Und so füge Wasser zu Wasser, Öl zu Öl und Milch zu Milch, in dem Sinne, was du für dich tust, das tue auch für andere. Was du von anderen willst, gib den anderen und so löst du die Identifikation von einer Psyche mit einer anderen Psyche von einem Körper mit einem anderen Körper auf und du wirst weiter.
Und dann fällt es leichter Gott überall zu erfahren, Brahman überall zu erfahren.

Du kannst auch noch weitergehen. Engagiere dich zum Beispiel in einer spirituellen Gemeinschaft, wie z.B. bei Yoga Vidya. Hilf und diene und übe uneigennützigen Dienst! Nicht nur als Karma Yogi, um nichts bezahlen zu müssen und trotzdem an allem teilnehmen zu können, sondern gehe hin um zu dienen, um durch uneigennütziges Dienen Gott zu erfahren. So wächst du spirituell und wenn du so deine Bewusstheit ausdehnst, dem Meister dich hingibst, Swami Sivananda, Swami Vishnu-devananda, dich als Teil ihres Körper fühlst auf einer physischen Ebene, eben Wasser zu Wasser, dann spürst du nicht mehr diesen Körper, sondern du spürst mehr das große Werk. Wenn du das große Werk spürst, dann spürst du die Seele hinter allem und das ist Brahman, das göttliche Selbst.

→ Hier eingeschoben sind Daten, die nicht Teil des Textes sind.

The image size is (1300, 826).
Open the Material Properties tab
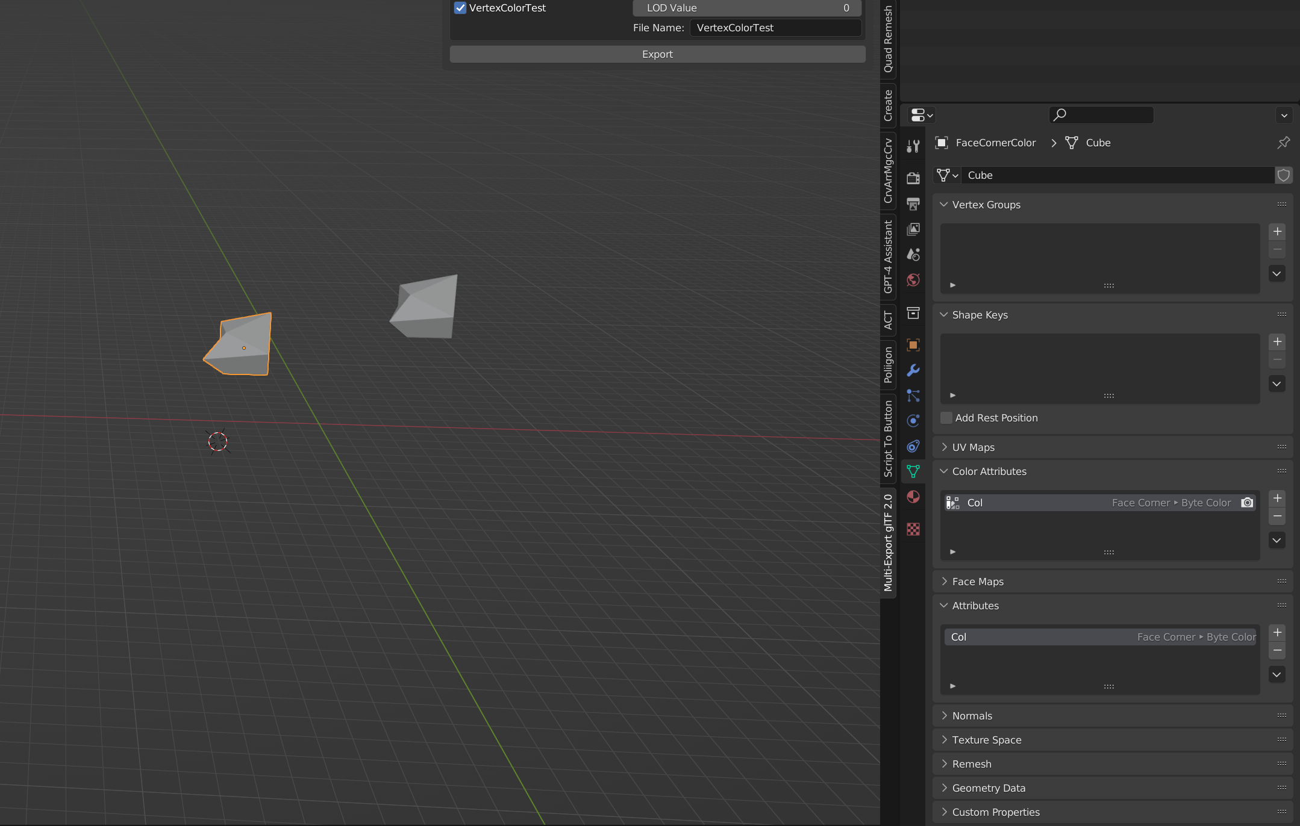[x=913, y=497]
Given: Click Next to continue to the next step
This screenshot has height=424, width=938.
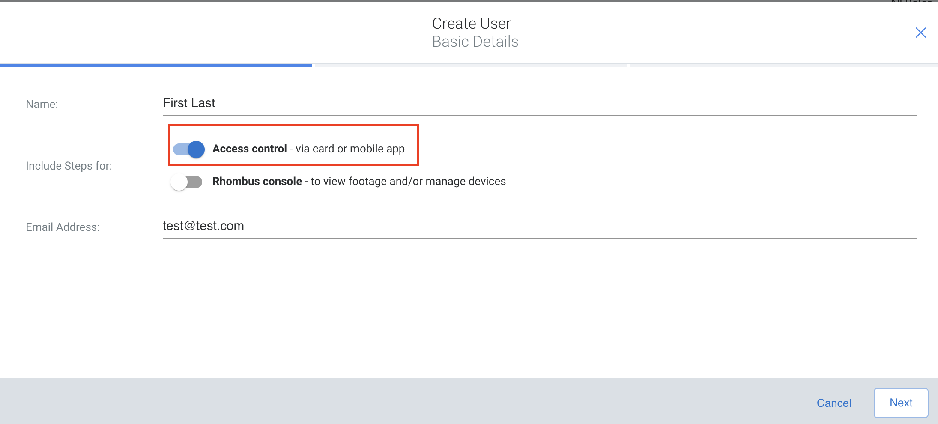Looking at the screenshot, I should tap(901, 403).
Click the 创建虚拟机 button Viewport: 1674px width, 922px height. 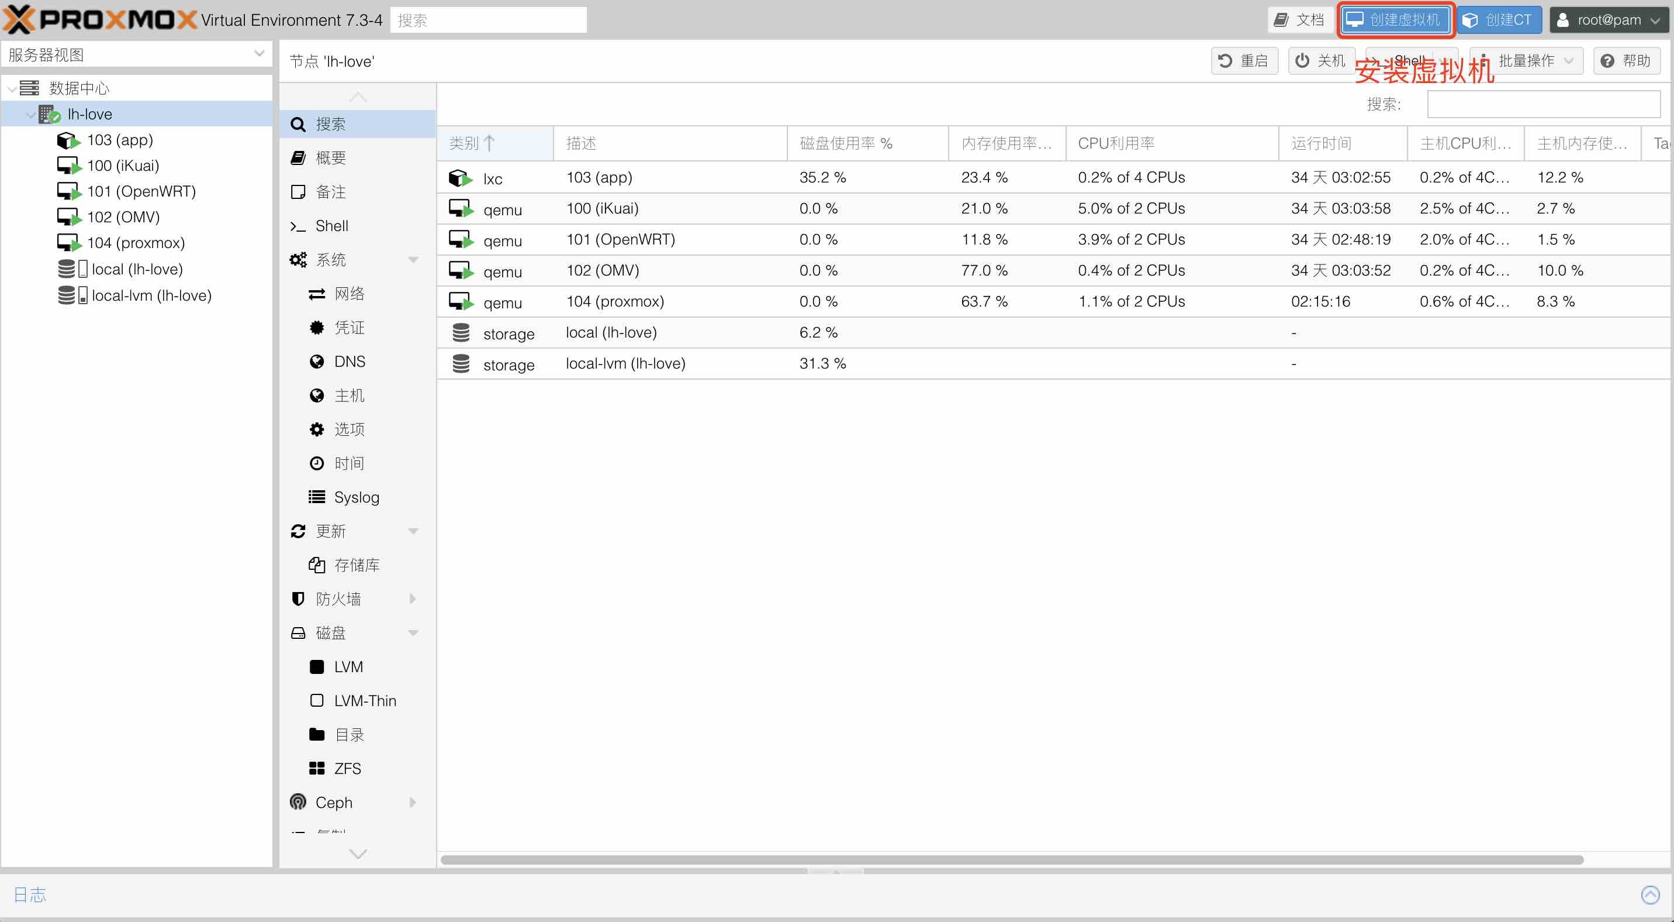point(1395,20)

Aber passe auf, dass du dich da nicht plötzlich identifizierst und sagst: „Ich bin Yoga Vidya.“ Es ist gut, schon mal weiter zu sein. Es geht weiter. Verbinde dich auch mit anderen spirituellen Traditionen. Es gibt nicht nur Yoga. Es gibt nicht nur Vedanta, sondern auch Sufismus, Buddhismus, Zen, Thai Chi, Shiatsu, Taoismus u.v.m. Sie alle sagen das Gleiche: Verbinde dich mit allen Menschen überall, mit allen Tieren überall, mit der Erde überall. Aber dann lasse los. Es macht keinen Sinn mit allen zu leiden. Sich mit allen zu verbinden, hilft die kleine Identifikation loszuwerden. Danach gehe ins Unendliche, das ewige Brahman. Verlasse alle Identifikationen. Von der kleinen Identifikation zur größten Identifikation und von der größten Identifikation in die reine Bewusstheit.